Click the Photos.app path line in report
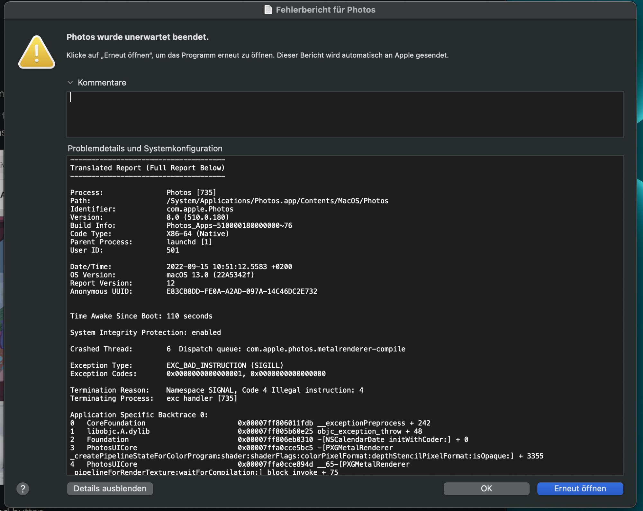 pos(277,201)
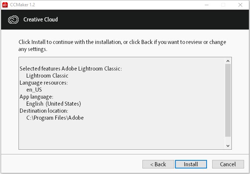Click the en_US language resource entry
Screen dimensions: 250x174
(x=34, y=90)
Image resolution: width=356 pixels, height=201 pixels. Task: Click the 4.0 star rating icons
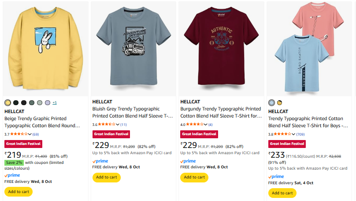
____
## THE REQUEST
Lay out the lines from every one of the entries above as a JSON list of strings, one string per line, with blank lines skipped. Leave out the pictures.

## PROBLEM SOLUTION
[
  "Click the Photos.app path line in report",
  " pos(277,201)",
  "Click the en_US language resource entry",
  "Screen dimensions: 250x174",
  "(x=34, y=90)",
  "Image resolution: width=356 pixels, height=201 pixels. Task: Click the 4.0 star rating icons"
]